Un emplacement stratégique et des infrastructures compétitives
Les auteurs soulignent que la forte concentration des chaînes d’approvisionnement en Chine pousse désormais les pays occidentaux à chercher des partenaires plus proches, fiables et politiquement stables. Avec ses accords commerciaux avec l’UE et les États-Unis et son inclusion dans la loi américaine sur la réduction de l’inflation (IRA), le Maroc devient un partenaire clé pour sécuriser des chaînes d’approvisionnement décarbonées.
Le pays bénéficie également d’un secteur automobile exportateur en pleine expansion et développe une chaîne de valeur intégrée dans les batteries électriques, couvrant le traitement du lithium, du cobalt, du graphite et le recyclage industriel. Les zones économiques spéciales de Tanger, Kénitra, Casablanca et Laâyoune offrent des régimes fiscaux attractifs et des procédures simplifiées, favorisant l’investissement.

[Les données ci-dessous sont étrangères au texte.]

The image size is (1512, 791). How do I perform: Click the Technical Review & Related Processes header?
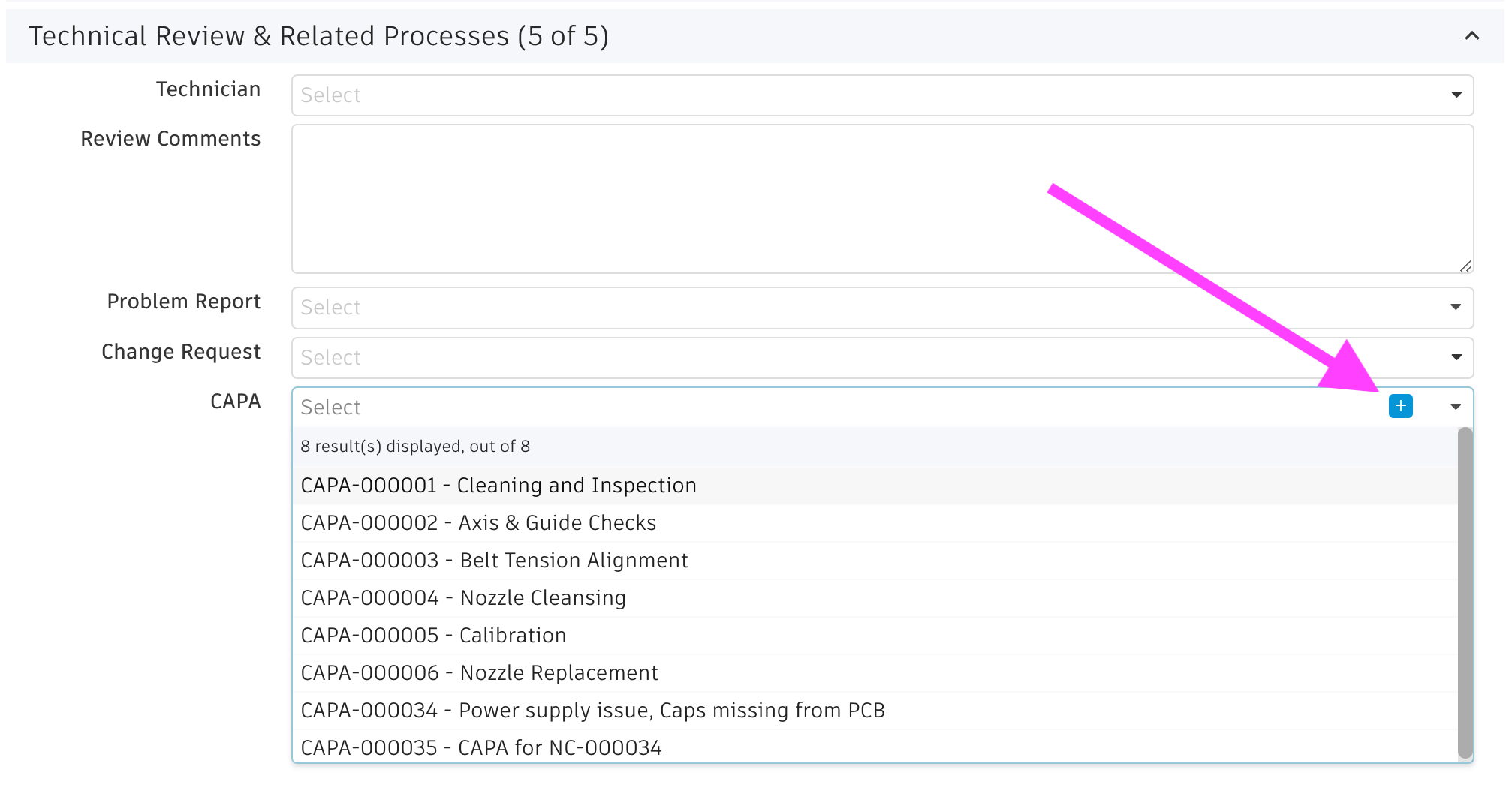(318, 36)
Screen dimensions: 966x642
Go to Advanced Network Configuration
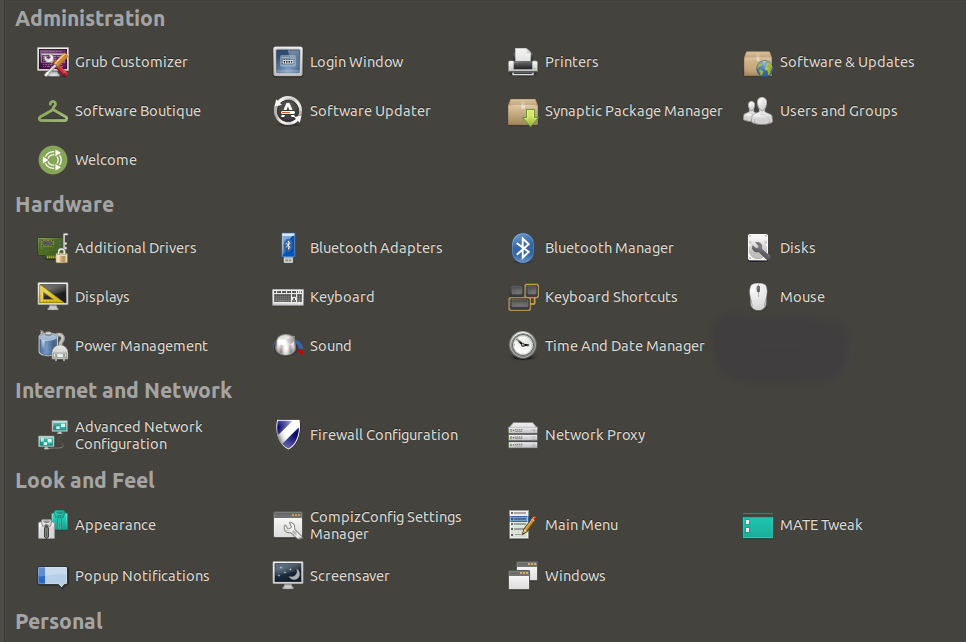click(x=138, y=435)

Cinq axes d’investissement et défis à relever
Le rapport britannique identifie cinq axes d’investissement prioritaires : le financement de l’énergie verte, la création de projets de traitement intermédiaire, les accords d’approvisionnement à long terme, le recyclage des déchets industriels et la coopération technologique avec les acteurs locaux comme OCP et Managem.
Cependant, certaines contraintes subsistent, notamment la dépendance aux importations de lithium et de nickel et la nécessité d’accroître les capacités en énergies renouvelables pour réduire la dépendance aux technologies chinoises. Le recours aux financements verts et aux partenariats technologiques est ainsi recommandé pour valoriser pleinement le potentiel marocain.

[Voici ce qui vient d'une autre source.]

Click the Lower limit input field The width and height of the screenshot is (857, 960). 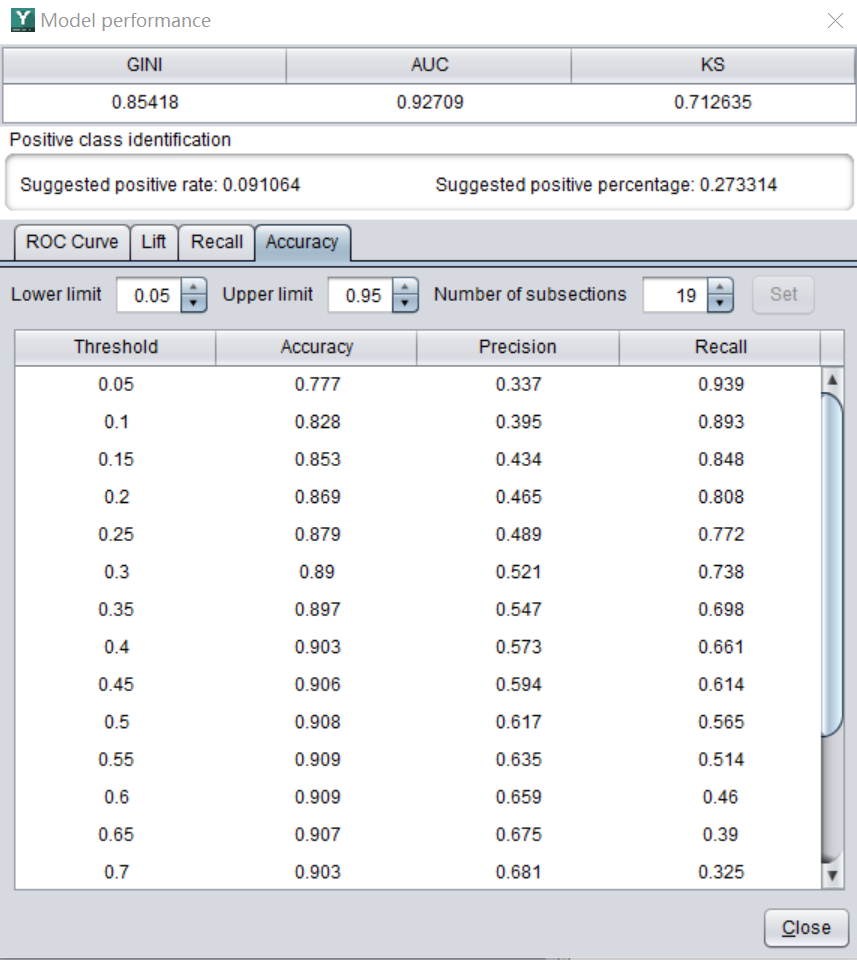(x=151, y=295)
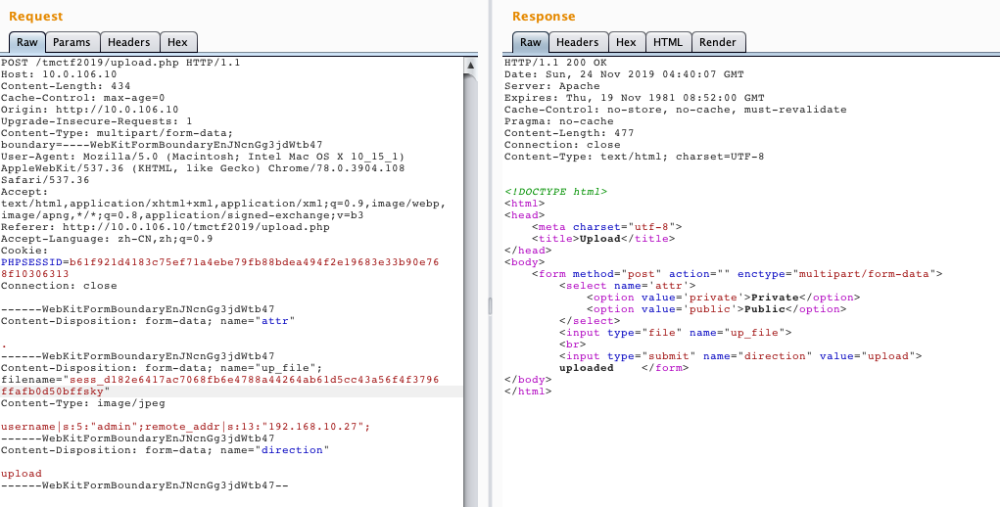Switch to Response panel's Headers tab
The width and height of the screenshot is (1000, 507).
pos(577,42)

Une ambition régionale et africaine
Au-delà du territoire national, le Maroc pourrait devenir un pivot continental pour le traitement des minerais critiques, facilitant les flux africains vers l’Europe. Les corridors reliant la Guinée, la République démocratique du Congo et le Maroc sont identifiés comme prioritaires pour renforcer la coopération Sud-Sud et réduire la dépendance de l’Afrique aux marchés asiatiques.
Vers un modèle de développement durable
La stratégie nationale repose sur trois principes : industrialisation à haute valeur ajoutée, décarbonation de la production et montée en compétences de la main-d’œuvre locale. Le Maroc dispose déjà d’un tissu industriel mature dans la chimie, la métallurgie et le phosphate, un socle solide pour l’extension vers les minerais critiques. L’alliance entre universités marocaines et centres de recherche étrangers pourrait renforcer la maîtrise locale des procédés de traitement et assurer la souveraineté industrielle.
Le rapport conclut que le Maroc a les atouts pour devenir un centre africain de traitement des minerais critiques, capable d’offrir à la fois stabilité politique, base industrielle compétitive et transition énergétique exemplaire.